Black Country Living Museum to build £9.4m historic new town

Thanks to £9.4m from The National Lottery Heritage Fund, the Black Country Living Museum in Dudley, West Midlands, will undergo a huge transformation to share stories of life in the 1940-60s.

The project, BCLM: Forging Ahead, will see an entire historic town built within the grounds of the museum. It will recreate landmarks of the Black Country to provide an evocative snapshot of what life was like in the 1940-60s.

Several buildings that were of great significance to the local community will be recreated or replicated using archive material and historic photographs, while others will be translocated brick-by-brick to their new home at the museum.
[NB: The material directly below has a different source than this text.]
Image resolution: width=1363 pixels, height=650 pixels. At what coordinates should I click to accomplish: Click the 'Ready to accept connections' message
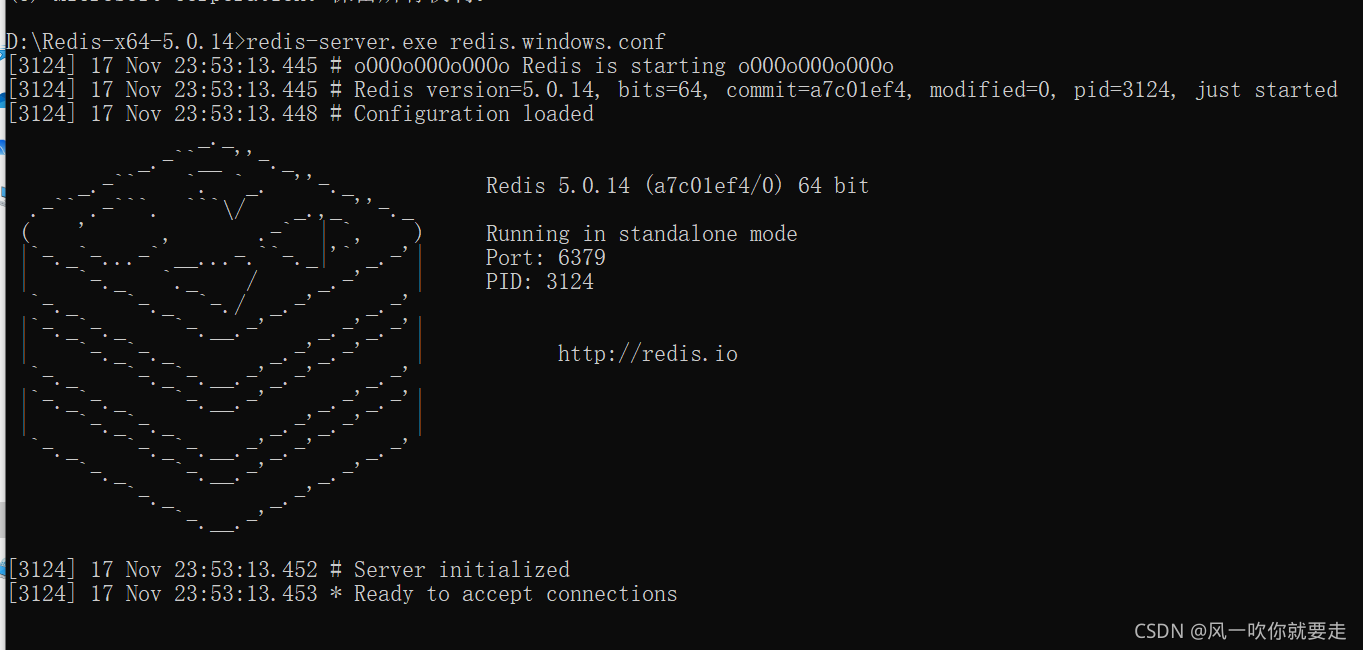pyautogui.click(x=516, y=594)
The Elephant & Castle public house that stood in Wolverhampton is one of the buildings being recreated. Controversially demolished in 2001, the pub will be painstakingly rebuilt as it was in its heyday, including the distinct green ceramic brickwork on its outside walls.

In the 1960s, the pub was a watering hole for customers of all backgrounds. Irish, Jamaican and South Asian workers often met, drank and played dominoes together.

The Black Country Living Museum will bring to life the stories of the workers who gathered in the pub after their shifts.

Work has just begum on this major project and is set to be completed in 2022.

The museum currently offers a host of places to eat and drink including Bottle & Glass Inn, Hobb's Fish & Chip Shop, Workers' Institute Café, Crown Tubeworks Café. There is also a sweet shop and bakery.